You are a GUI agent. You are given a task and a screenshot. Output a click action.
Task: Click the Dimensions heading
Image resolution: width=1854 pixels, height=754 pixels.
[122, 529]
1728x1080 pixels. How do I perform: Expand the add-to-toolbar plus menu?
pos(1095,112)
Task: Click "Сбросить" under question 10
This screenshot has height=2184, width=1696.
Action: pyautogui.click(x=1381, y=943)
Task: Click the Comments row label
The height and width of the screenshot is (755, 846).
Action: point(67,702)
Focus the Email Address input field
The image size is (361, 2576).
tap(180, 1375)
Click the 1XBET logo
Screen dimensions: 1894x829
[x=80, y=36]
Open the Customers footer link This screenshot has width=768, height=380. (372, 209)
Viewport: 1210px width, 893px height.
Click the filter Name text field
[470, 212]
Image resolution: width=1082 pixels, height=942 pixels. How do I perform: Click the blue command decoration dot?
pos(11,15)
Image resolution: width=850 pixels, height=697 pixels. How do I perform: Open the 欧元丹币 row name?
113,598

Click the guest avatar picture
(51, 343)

________________________

*EXERCISE BRIEF:* Look through the material above and print exactly the lines from the one containing "under question 10" to the one containing "Task: Click the Comments row label", both included, and nothing more.

*TASK ANSWER:*
Task: Click "Сбросить" under question 10
This screenshot has height=2184, width=1696.
Action: pyautogui.click(x=1381, y=943)
Task: Click the Comments row label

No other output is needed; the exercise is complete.